OpenTV Inc. last week signed a middleware and content deal with Headend in the Sky that gives it a hunting license to pitch its middleware and content service to 275 HITS affiliates.
The ITV provider plans to offer HITS affiliates on-demand news, sports information, weather and gaming applications under its broadcast model. OpenTV will pay HITS an access fee for its bandwidth, then offer its suite of services to MSOs on a per-subscriber basis.
HITS also has a deal with Liberate Technologies Inc., which is testing its interactive middleware and content on Telemedia cable systems.

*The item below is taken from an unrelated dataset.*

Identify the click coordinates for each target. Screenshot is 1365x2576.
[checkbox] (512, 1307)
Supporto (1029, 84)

Under the HITS-Liberate deal, HITS cable systems will pay Liberate a per-subscriber fee for the service.
The Telemedia test involves news, weather sports, arcade games and ticker information. Liberate expects to complete integration work with Motorola, HITS and TV Guide this summer.

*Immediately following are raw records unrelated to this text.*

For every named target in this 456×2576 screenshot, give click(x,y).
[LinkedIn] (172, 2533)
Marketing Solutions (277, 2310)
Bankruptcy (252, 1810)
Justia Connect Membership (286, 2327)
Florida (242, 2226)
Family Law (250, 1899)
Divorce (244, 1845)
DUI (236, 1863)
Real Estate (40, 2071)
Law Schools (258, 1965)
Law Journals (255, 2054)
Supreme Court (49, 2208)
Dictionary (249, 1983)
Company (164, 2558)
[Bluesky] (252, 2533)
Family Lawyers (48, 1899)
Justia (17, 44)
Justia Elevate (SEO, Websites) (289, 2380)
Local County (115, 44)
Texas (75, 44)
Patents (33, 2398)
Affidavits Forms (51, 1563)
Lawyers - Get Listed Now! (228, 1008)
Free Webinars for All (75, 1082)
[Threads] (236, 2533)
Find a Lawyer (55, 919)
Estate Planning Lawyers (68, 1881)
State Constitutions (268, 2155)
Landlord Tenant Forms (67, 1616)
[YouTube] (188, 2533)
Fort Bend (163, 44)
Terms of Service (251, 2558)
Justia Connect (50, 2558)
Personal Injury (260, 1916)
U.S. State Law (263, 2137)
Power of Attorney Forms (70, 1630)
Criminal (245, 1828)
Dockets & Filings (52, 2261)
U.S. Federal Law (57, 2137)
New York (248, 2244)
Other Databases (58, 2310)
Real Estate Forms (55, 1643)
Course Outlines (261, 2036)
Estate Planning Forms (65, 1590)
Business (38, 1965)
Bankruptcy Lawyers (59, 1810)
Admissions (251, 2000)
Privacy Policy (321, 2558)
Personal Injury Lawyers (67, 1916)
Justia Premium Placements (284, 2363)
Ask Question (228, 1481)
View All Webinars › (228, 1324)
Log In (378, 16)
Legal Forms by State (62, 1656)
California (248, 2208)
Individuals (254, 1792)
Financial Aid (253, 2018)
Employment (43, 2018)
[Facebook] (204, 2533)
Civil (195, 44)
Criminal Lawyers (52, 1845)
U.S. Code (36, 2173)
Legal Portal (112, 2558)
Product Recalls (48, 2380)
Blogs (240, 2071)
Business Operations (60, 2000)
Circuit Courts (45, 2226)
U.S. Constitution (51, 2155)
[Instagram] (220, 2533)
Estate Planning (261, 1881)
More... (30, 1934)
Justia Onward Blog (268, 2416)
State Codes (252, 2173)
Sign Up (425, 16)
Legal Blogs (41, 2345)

OpenTV CEO James Ackerman expects his HITS service will be available later this year, but declined to offer a firm launch date. OpenTV will have to pass technical tests for Motorola Inc.'s 2000 series set-top platform and HITS, as well as complete integration work with TV Guide.
Operators would be able to provide subscribers a level of interactivity through downloads of flash content, which would provide smaller systems with a weapon against their direct-broadcast satellite competitors, Ackerman said.
"[Affiliates] know there's an imminent [satellite] merger," said HITS vice president of operations Paul Bambei. "They are very concerned about it. We're a partner that can fend off that competition."
Two-million-plus EchoStar Communications Corp. satellite receivers sport OpenTV software and a handful of satellite interactive applications. EchoStar, the No. 2 DBS carrier, is in the process of acquiring top-ranked DirecTV Inc.